À chacun sa façon de choisir. Dans l'Aisne, Gilles Cordival, 58 ans et ancien professeur des écoles, a décidé, lui, de soutenir Nathalie Arthaud. Un choix qu'il "assume" et surtout dont il revendique la méthode : "Je ne voulais pas donner mon parrainage à un candidat qui n'a pas besoin de moi pour atteindre les 500 signatures, ni à un candidat qui dispose déjà d’une large couverture médiatique. Quand on enlève ces deux catégories, il n’en reste pas beaucoup. J'ai opté pour Nathalie Arthaud qu’on entend très rarement contrairement à Philippe Poutou, par exemple."
Gilles Cordival se définit comme un "élu sans étiquette" et insiste sur le fait que "parrainer n'est pas adhérer". Le premier édile souhaite avant tout "contribuer au débat démocratique" : "J'ai trouvé que c'était un parrainage neutre. Je ne suis pas assimilé à la Lutte Ouvrière. Je veux donner la possibilité aux petits candidats d'exister." Cette décision, Gilles Cordival l'a partagée avec son conseil municipal. "C'était important d'expliquer, je pense que beaucoup ont compris.
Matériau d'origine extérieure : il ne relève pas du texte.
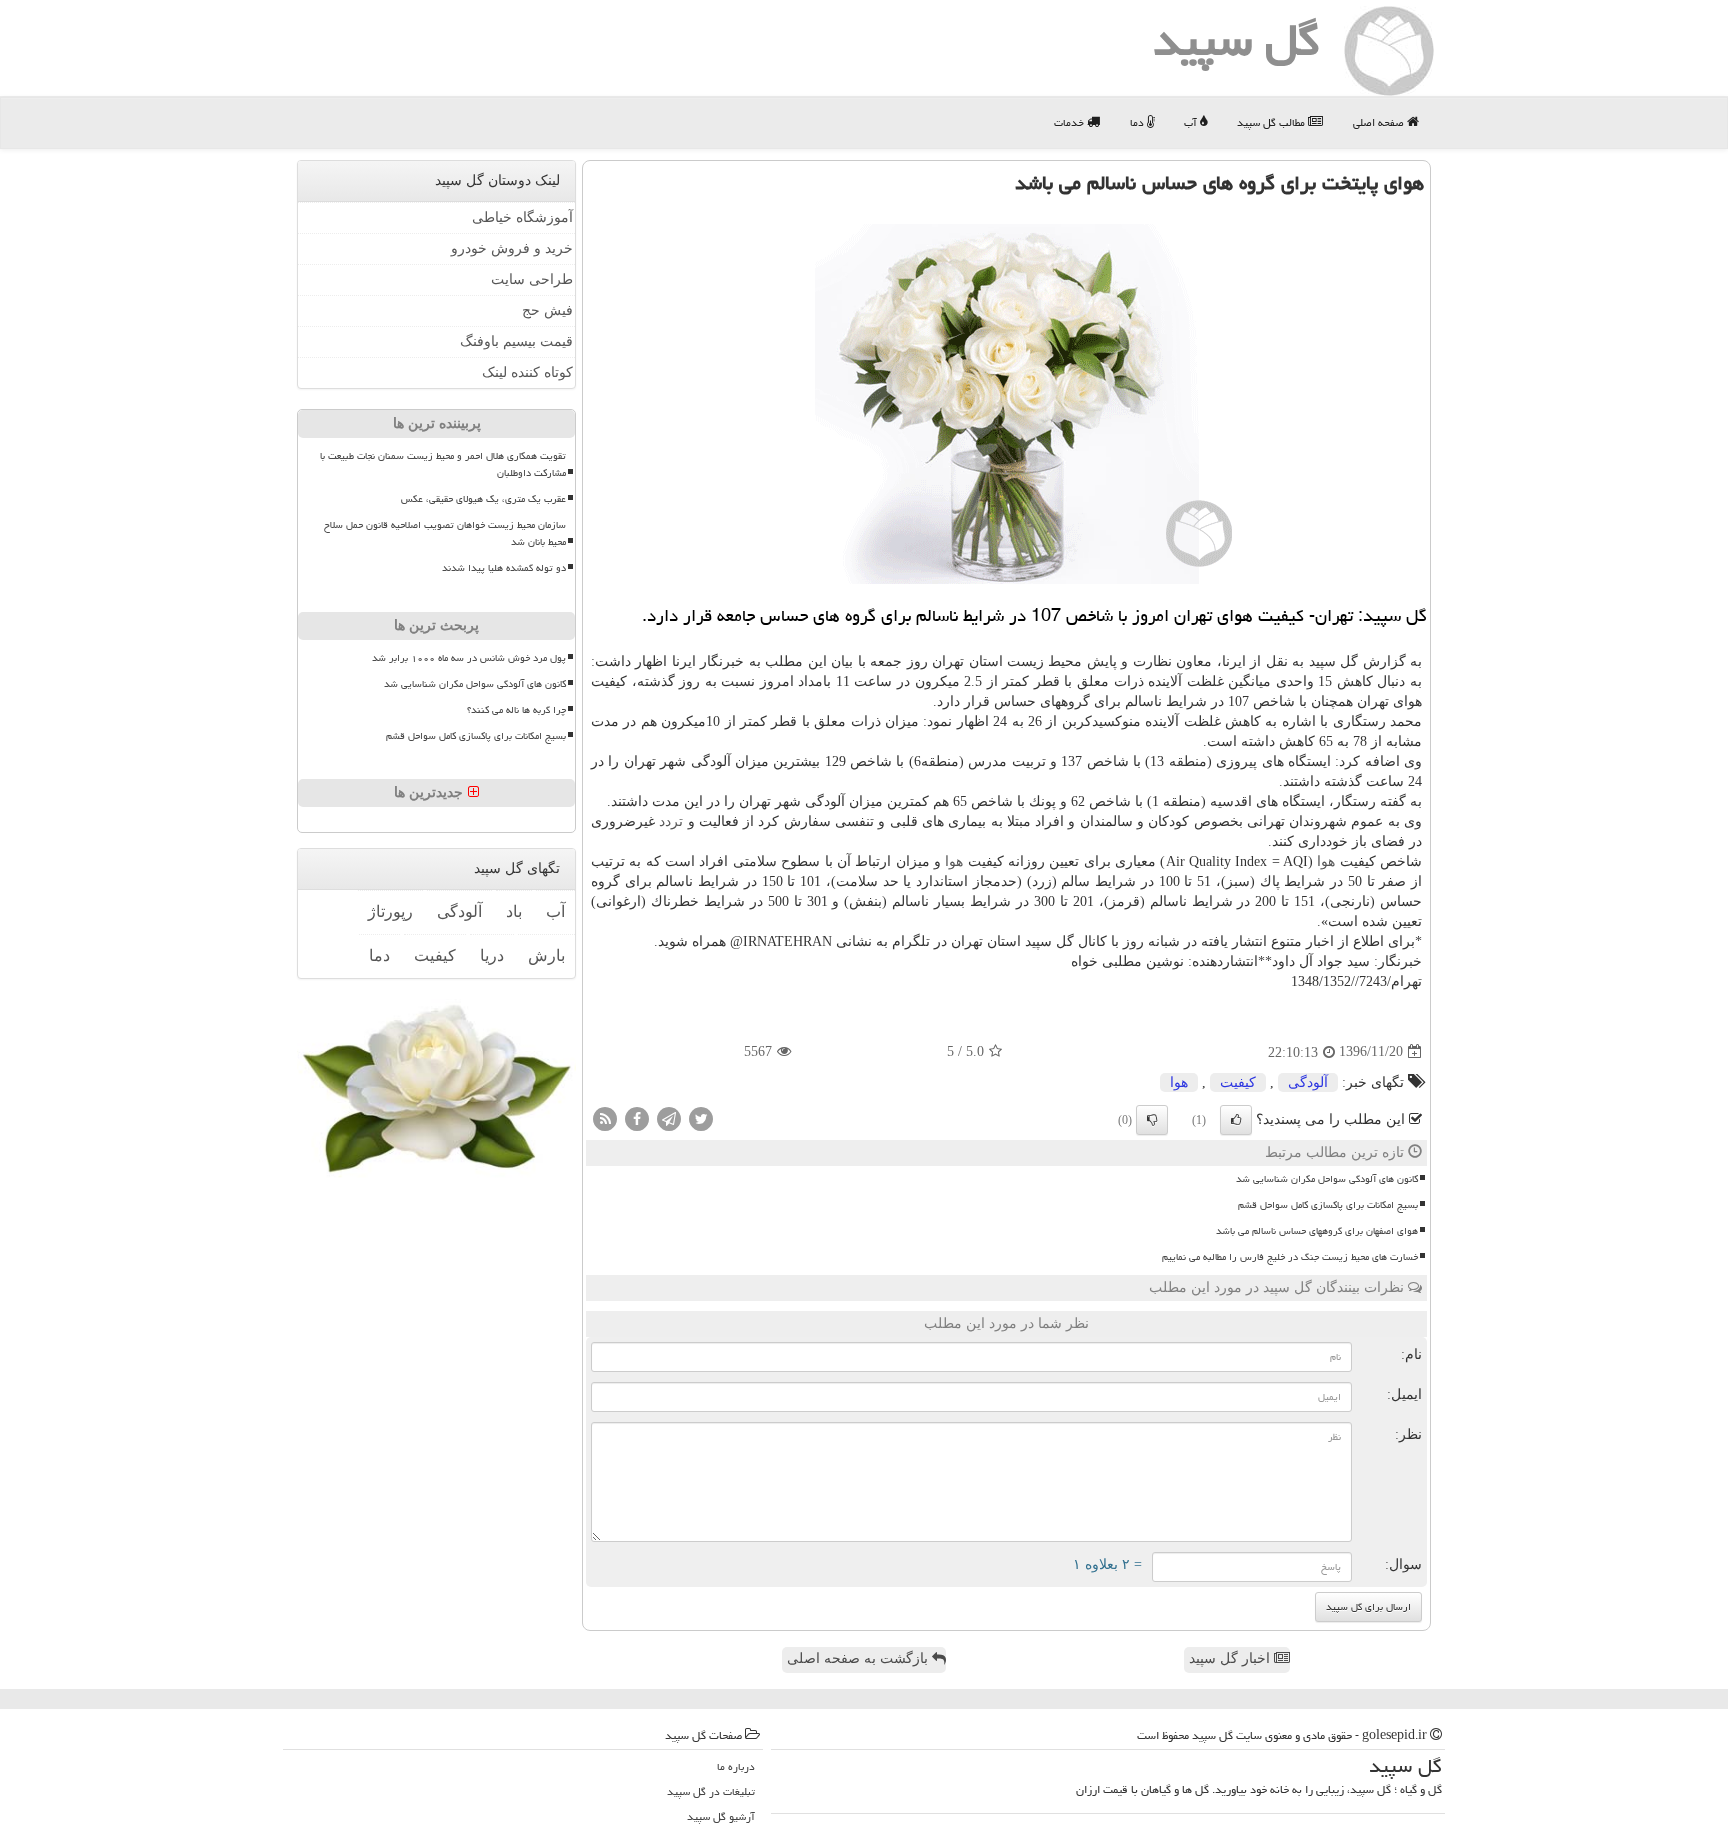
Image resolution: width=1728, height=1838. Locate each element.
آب (1192, 122)
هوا (1326, 861)
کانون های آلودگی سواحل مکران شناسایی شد (1327, 1179)
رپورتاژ (390, 911)
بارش (546, 955)
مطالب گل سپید (1272, 122)
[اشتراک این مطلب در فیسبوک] (637, 1117)
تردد (671, 821)
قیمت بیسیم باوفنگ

Vous savez, ça fait longtemps que je réfléchis à la question. J'y pense depuis les sénatoriales de 2020."
"Je choisis en fonction de mes convictions"
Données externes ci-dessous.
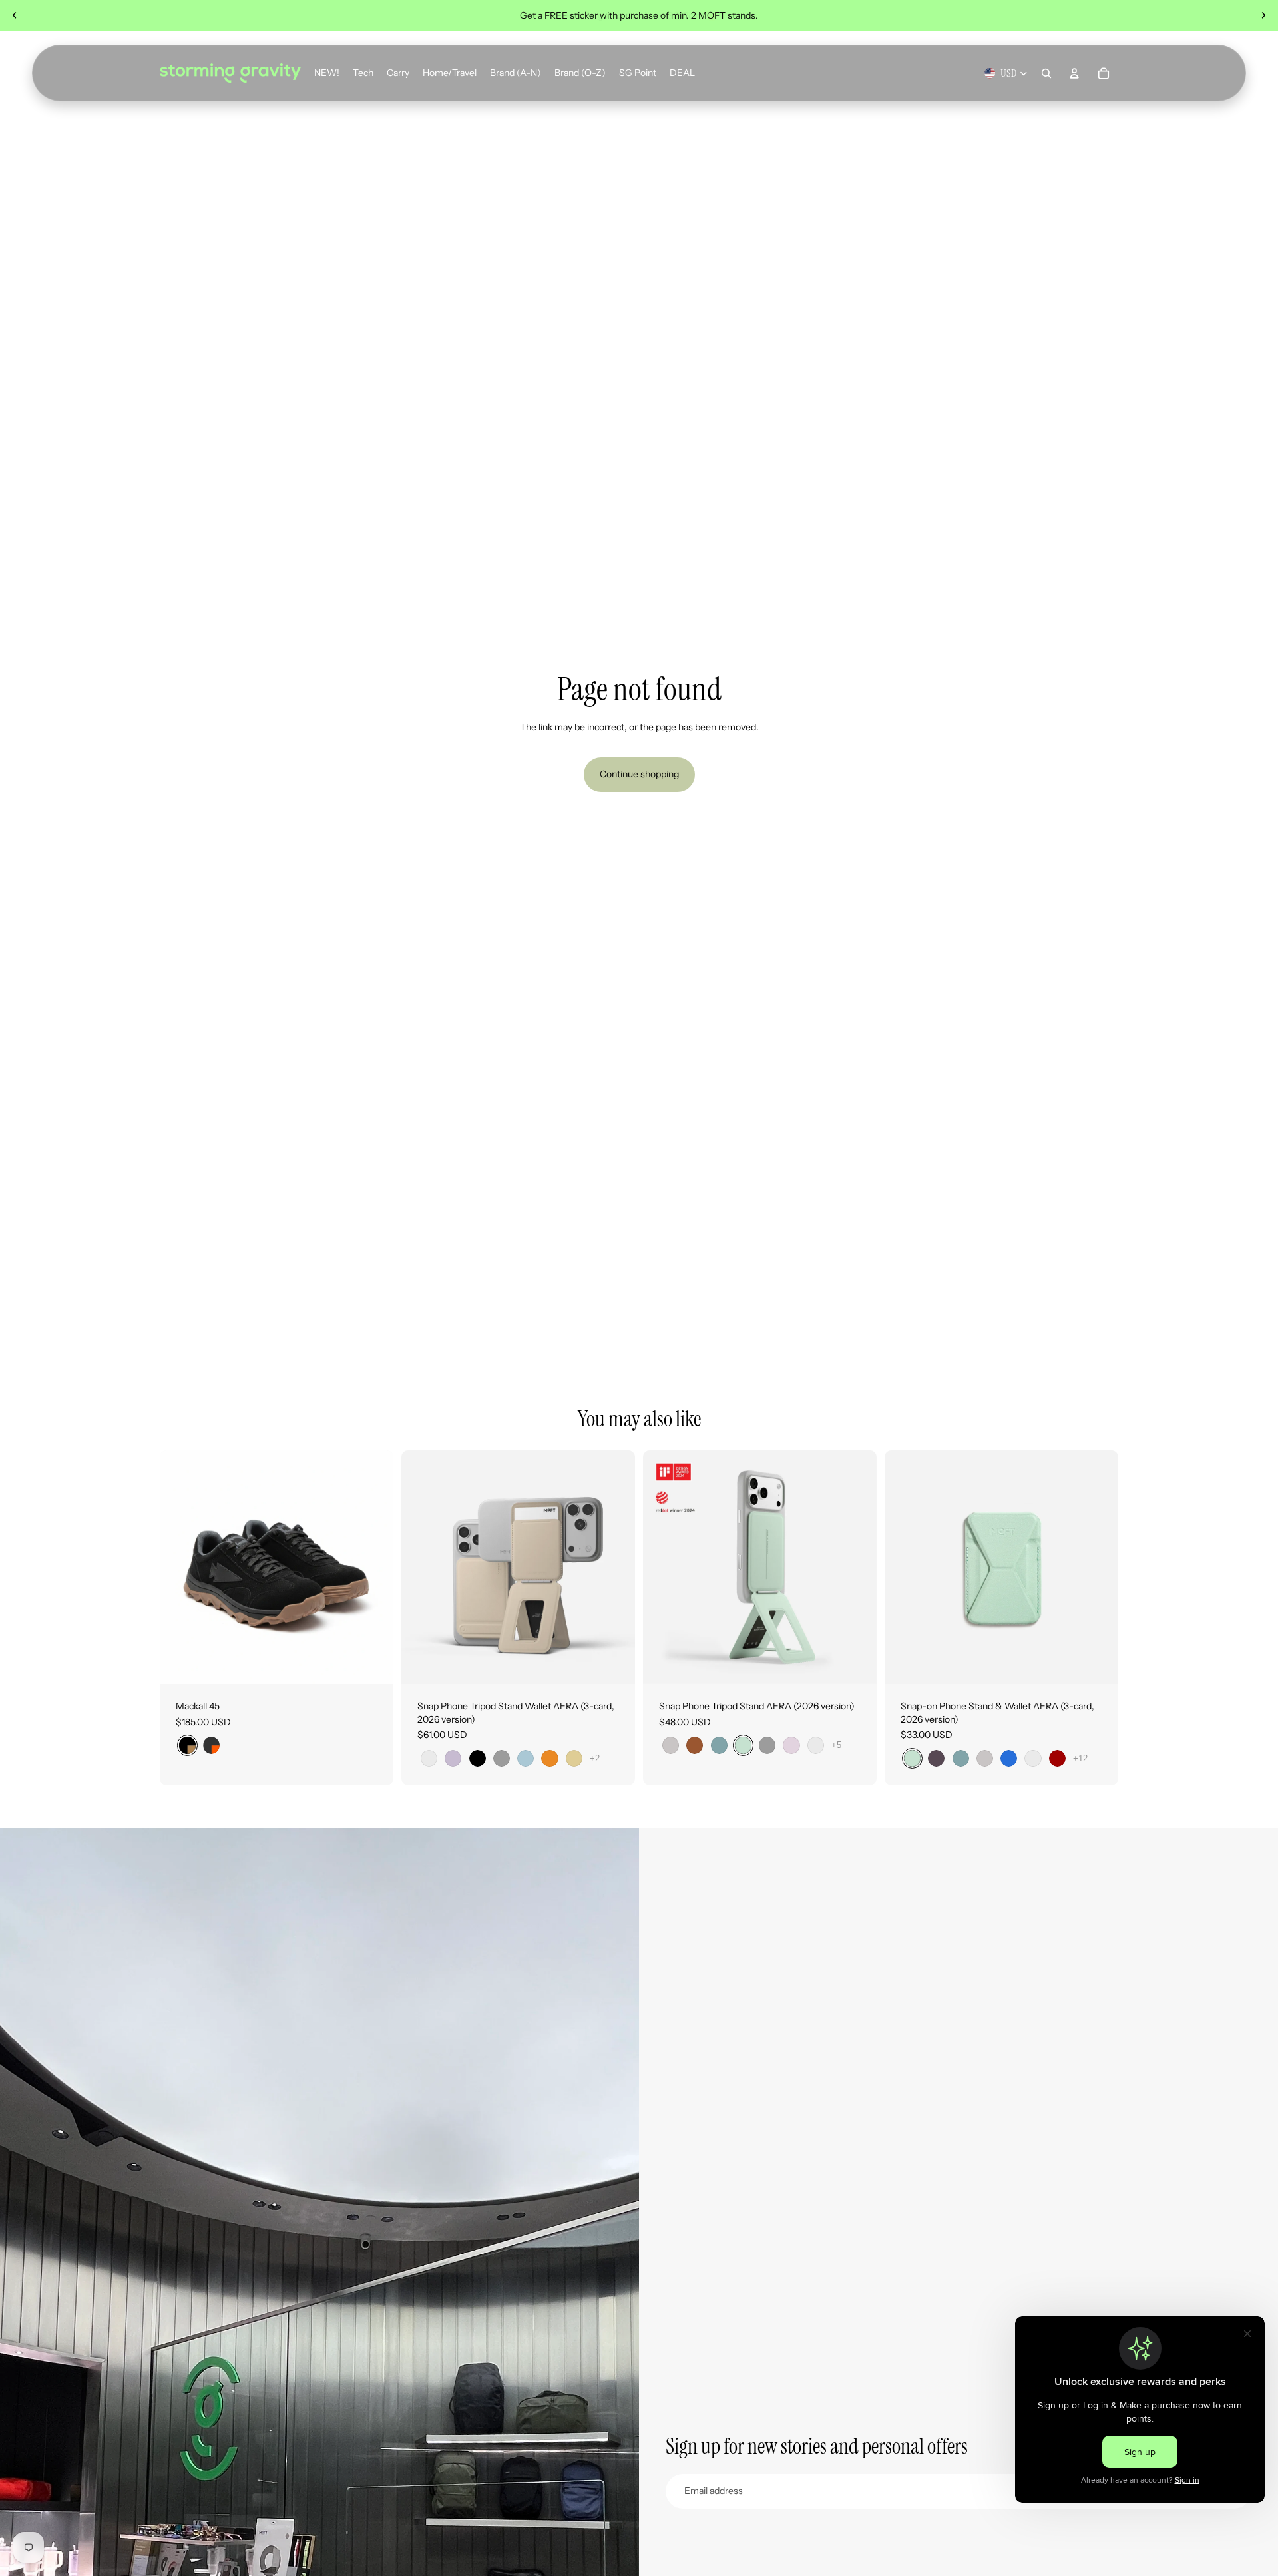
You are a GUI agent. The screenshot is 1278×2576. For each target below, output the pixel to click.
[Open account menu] (1074, 73)
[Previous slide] (14, 15)
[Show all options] (595, 1758)
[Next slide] (1263, 15)
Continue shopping (639, 774)
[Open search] (1046, 73)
D'autres de ses camarades n'ont pas hésité autant de temps. Claude Jacob, élu depuis 1983 à la tête de la commune d'Érondelle au sud d'Abbeville, est communiste depuis son adolescence. Pour lui, "à chaque fois, c'est simple". Il vote pour le candidat du PCF ou pour l'union de gauche. Cette année n'a pas échappé à la règle : sa signature s'est "logiquement" tournée vers Fabien Roussel. "Dans mon conseil municipal, 2 ou 3 personnes sont communistes, c'est tout. Parrainer Fabien Roussel, c'est un devoir pour mes idées. J'ai toujours affiché mes opinions", justifie-t-il.
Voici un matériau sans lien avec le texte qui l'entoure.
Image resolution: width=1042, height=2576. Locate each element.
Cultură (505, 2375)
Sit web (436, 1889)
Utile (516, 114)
Une conception que partage Marc Cagnard, maire de Croissy-sur-Celle, une commune de 260 habitants dans l'Oise : "Je choisis en fonction de mes convictions. En l'occurrence, j'ai fait campagne pour Emmanuel Macron en 2017. Je lui ai donc logiquement donné mon parrainage."
Pierre Napora, maire d'Antilly dans l'Oise, juge aussi qu'il a fait son choix "de manière lucide". L'élu s'est orienté pour son premier mandat vers Éric Zemmour car il se dit "sensible à ses propositions". "Ce parrainage, c'est une obligation, une charge", revendique-t-il.
Des parrainages désormais entièrement dévoilés
Les parrainages validés sont désormais publiés intégralement et en continu, alors qu’avant 2017, seuls 500 parrainages tirés au sort étaient publiés. La liste des parrainages est actualisée deux fois par semaine, le mardi et le jeudi en fin d’après-midi.
"J'ai parrainé François Asselineau mais je ne voterai pas pour lui"
Une façon de faire que valident bon nombre de maires. "C'est que quelque chose de normal", pour Pierre Napora, le maire isarien qui soutient Éric Zemmour. Réponse identique pour Claude Jacob, l'élu communiste et Gilles Cordival, le maire en faveur des petits candidats. Le macroniste Marc Cagnard acquiesce et ajoute "on est parfois surpris quand on regarde le parrainage des élus de notre secteur". Parmi les maires interrogés, seul un se dit dubitatif sur la méthode : Pierre Delcourt. "Le fait que ce soit public, c'est embêtant. C'est soumis à interprétation. Par exemple, moi j'ai parrainé François Asselineau mais je ne voterai pas pour lui", explique-t-il.
Au 1er février 2022, 23 élus picards avaient donné leur parrainage à un candidat pour l'élection présidentielle 2022. Emmanuel Macron, pas encore officiellement candidat, arrive pour le moment en tête avec 10 signatures recueillies en Picardie.
Les élus disposent encore de deux mois pour envoyer leur décision au Conseil constitutionnel. La fermeture de la procédure de parrainage est prévue le 4 mars 2022.